Era pomeriggio inoltrato, la seconda tappa della nostra corsa nel deserto del Marocco, la più lunga, 23 chilometri di sabbia e rocce, era terminata da qualche ora, ma non avevamo ancora preso possesso delle tende. La tempesta di sabbia del giorno prima ne aveva rallentato il montaggio. E una nuova tempesta si stava sollevando, costringendoci tutte e 60 in un unico spazio comune. A turno, ci si alzava per una doccia (fredda) o un massaggio alle gambe (salvifico). La rete non funzionava, se non sulle dune, spazzate dal vento. Le ore scorrevano lente, costrette come eravamo a guardarci negli occhi, a misurare la nostra distanza. Il malumore montava.

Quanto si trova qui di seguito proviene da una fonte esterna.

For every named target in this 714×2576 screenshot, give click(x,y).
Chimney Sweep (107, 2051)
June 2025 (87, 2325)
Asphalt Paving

“Ma cosa abbiamo fatto?”, mi domandavo. Cosa pensavamo avrebbe legato queste donne, che hanno dai 20 ai 70 anni, dalla giovane nerd dell’accademia di Apple all’operaia in fabbrica, dall’ingegnera alla pescivendola, dall’imprenditrice alla studentessa di medicina? Non certo la corsa, che ciascuna pratica con tempi e ragioni proprie. Come abbiamo potuto credere che, finito di correre o camminare, avessero ancora qualcosa da dirsi?
Giorno dopo giorno, però, quelle donne che mi erano parse stelle smarrite in un’immensa galassia, hanno iniziato a tessere un filo tra loro, a comporre una costellazione. Le storie di ciascuna rimbalzavano di bocca in bocca. Storie di imprese compiute, di progetti futuri, di figli piccoli lasciati a casa, di amori finiti o appena iniziati, di malattie vinte, di mariti che ti regalano il viaggio perché sanno che ce la puoi fare. Ciascuna, prima o poi, si trovava nella condizione di raccontare, nell’intimità della tenda, o pubblicamente, attorno al fuoco. E quel racconto non solo trovava orecchie attente ad ascoltarlo, ma nei giorni a venire risuonava infinite volte, in ogni accento d’Italia, diveniva argomento di discussione, di commento, di analisi.
Sulla jeep che ci portava fuori dal deserto, verso la città, l’asfalto, il traffico, ormai non mi chiedevo più cosa avessimo fatto. Mi domandavo come ci fosse venuto il miracolo di riunire 60 donne così eccezionali. Ma mi sbagliavo un’altra volta. Neppure l’eccezionalità era il filo che aveva stretto quelle donne in una comunità. Non c’era nulla che avessero in comune, se non ciò che accomuna ogni essere umano se ci prendiamo il tempo di conoscerlo. In questa avventura avevamo tutte a disposizione un enorme spazio vuoto, da riempire di storie e di vite altrui. Abbiamo riscoperto il gusto di ascoltare e raccontare. Di provare interesse per gli altri. Il regalo che ci hanno fatto il deserto e il nostro modo di attraversarlo è stato il tempo. Il tempo per conoscerci.